Возможно, я ожидал, что вид у него сделается признательный, — если учесть, что никто другой никакого отклика ему не предложил. Но я сразу же разглядел, что человеком он был из тех, какие считают похвалу чем-то положенным, а отзыв о его работе как об «интересной» показался ему, вероятно, довольно-таки разбавленным.

— Благодарю вас, — эдак натужно произнес он. — Всегда несколько нервно это — читать из новой книги.

— Лавиния — это что-то, не правда ли?

— Лавиния?

— Дочь Эмерика. (Он словно бы не понимал, о ком речь.) Девушка, исполнявшая песню.

— А! Это его дочь, да? Мне никто не сказал. Я просто попросил, не получится ли устроить исполнение песни, и меня уведомили, что привлекут женское сопрано. Это, значит, была его дочь! Так-так. Я и не подозревал.

Он пригляделся ко мне чуть пристальнее и заметил, что в руках у меня экземпляр «Адского вервия». Глаза у него не то чтобы вспыхнули, но, кажется, он сделался втайне доволен.

— Ага, один экземпляр в «Хефферзе»[76] продали в любом случае, — произнес он. — Желаете автограф?

Мне это и в голову не приходило. Но ведь так и поступаешь, встречаясь с автором книги?

— Отчего бы и нет, — сказал я.

— Это для вас?

— Пусть будет для моего друга Томми, если можно.

— Томми или Томас?

— Можно Томас. — Я наблюдал, как он выводит имя опрятным почерком. — Он и сам вообще-то хочет стать писателем.
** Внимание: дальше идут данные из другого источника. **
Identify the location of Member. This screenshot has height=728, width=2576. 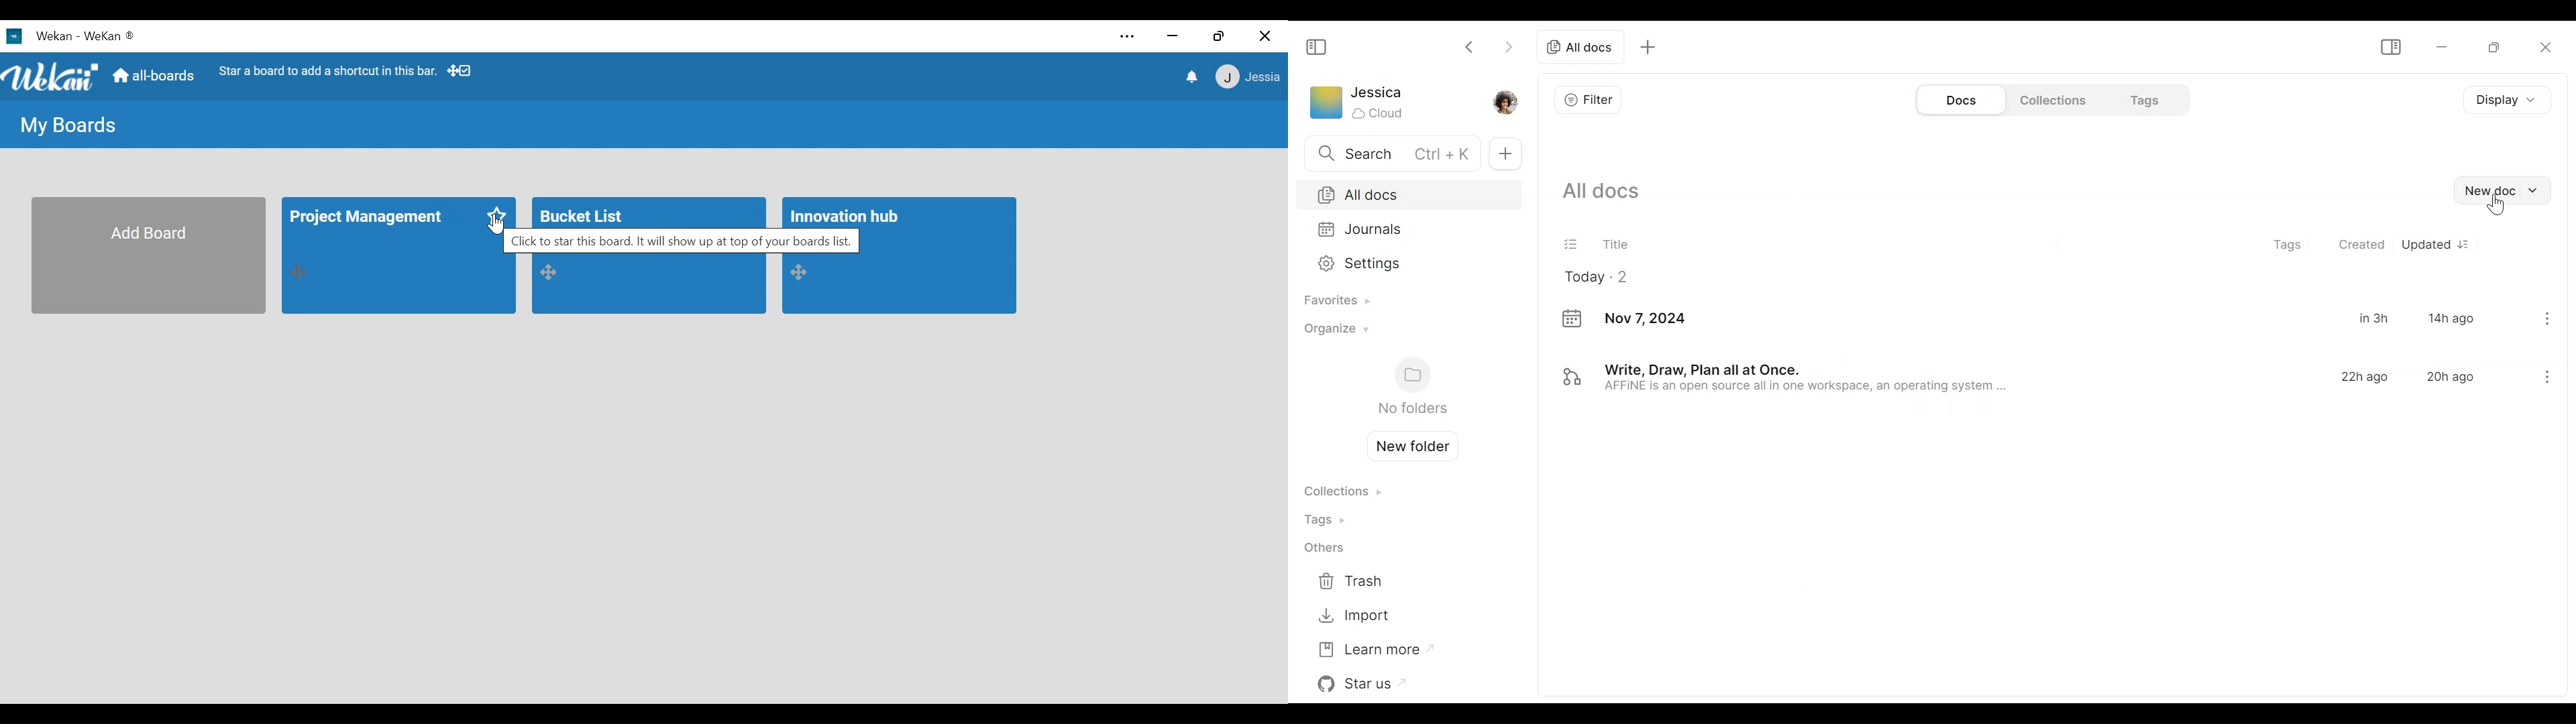
(1246, 78).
Возможно, вы могли б сказать ему что-нибудь вдохновляющее — например, «Удачи с…». — Но поздно — он уже дописал. — Или «С наилучшими пожеланиями», — договорил я. — Так тоже вполне подойдет.
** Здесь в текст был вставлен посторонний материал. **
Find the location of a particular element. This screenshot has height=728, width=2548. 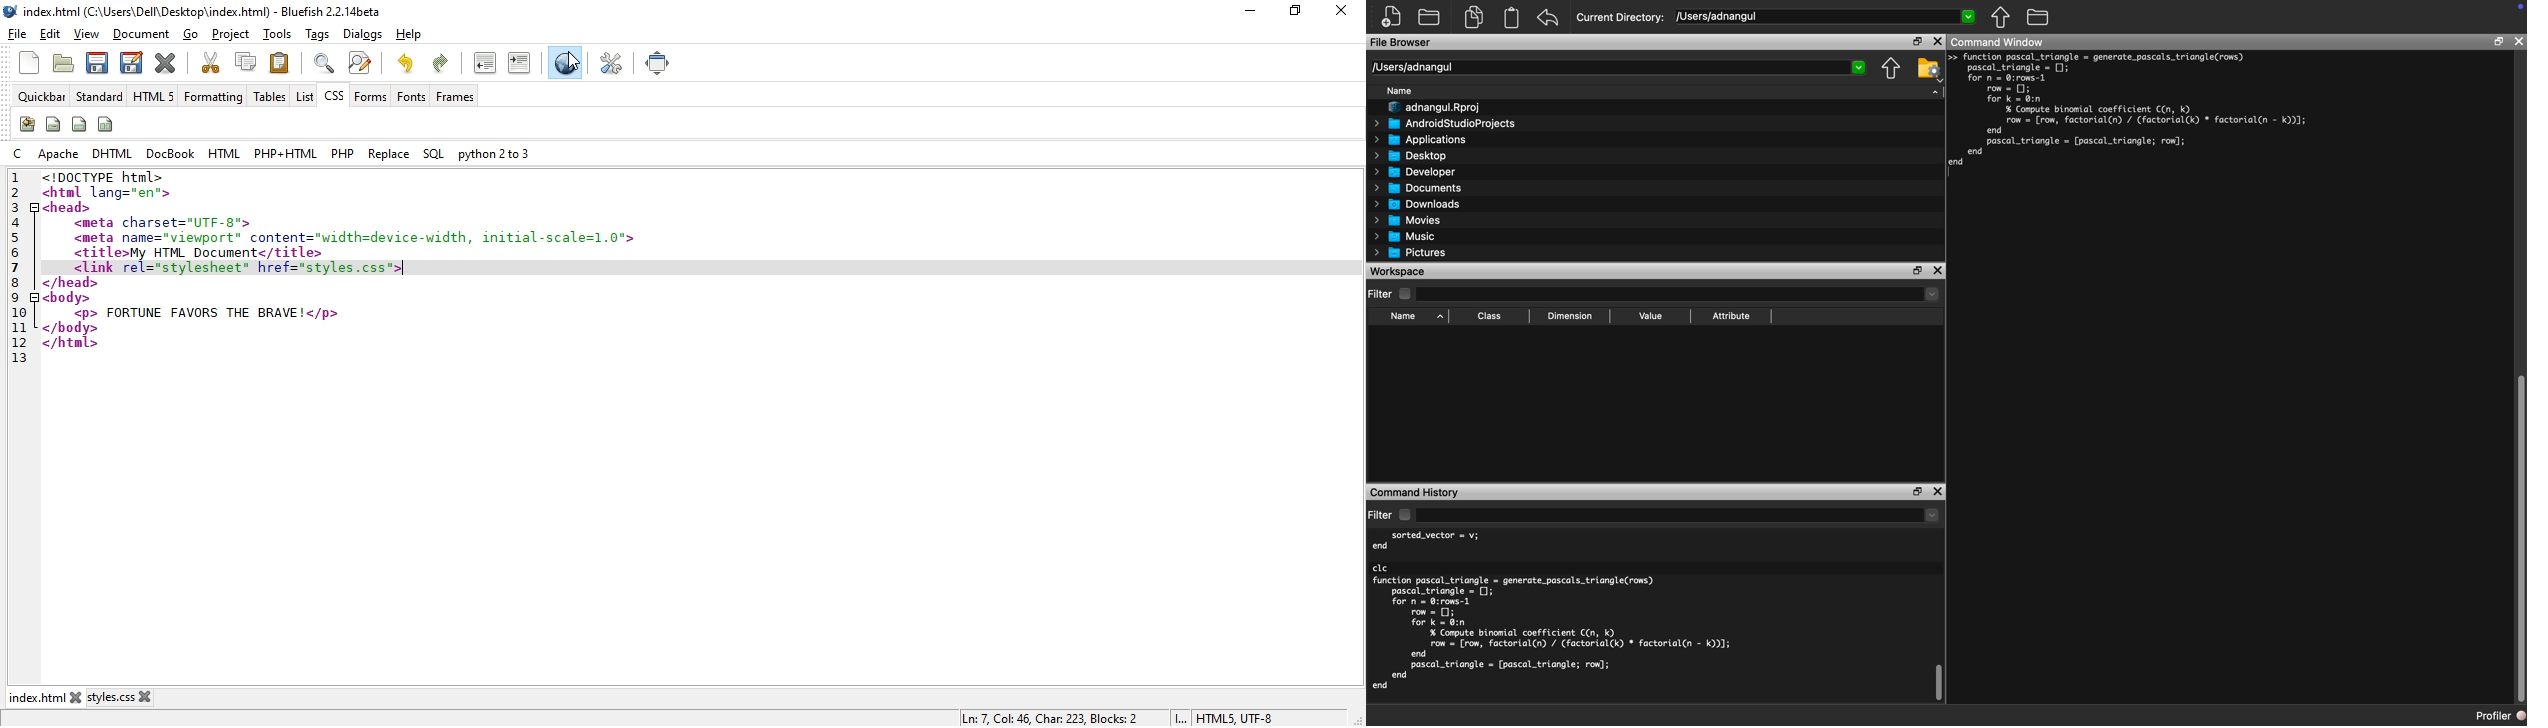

Кокерилл с улыбкой вручил мне книгу, и я решил, что теперь уж точно самое время удовлетворить мое любопытство.

— У меня на самом деле и правда было несколько вопросов. Окончание романа…

Я умолк, услышав над собой покашливание. Глянул вверх и увидел, что надо мной стоит Джо, и вид у нее нетерпеливый.

— Эй, — сказала она. — Пойдем? Кроме нас, уже никого.

Я огляделся по сторонам. Что примечательно, так оно явно и было.

— Но тут еще столько вина осталось.

— Так чего ж ему пропадать. — Она схватила бутылку пино нуар и устремилась к двери. Я не тронулся с места, пока она не обернулась и не сказала: — Ты идешь или как?

Мне вдруг показалось, что выбора тут нет. Я торопливо и спутанно попрощался с Кокериллом и потряс ему руку. Затем последовал за Джо, и мы вместе загромыхали вниз по лестнице. Снаружи во Дворе Кайта ветер вроде затих. Посреди двора располагалась круглая травянистая лужайка с дубом посередине и маленькой деревянной скамейкой под ним. Говоря строго, только феллоу и донам позволялось ходить по той траве, но кругом никого не оказалось, да и в любом случае мы тогда учились на третьем курсе и с правилами колледжа обращались довольно небрежно. Мы дошли до скамейки, сели и стали передавать бутылку друг другу.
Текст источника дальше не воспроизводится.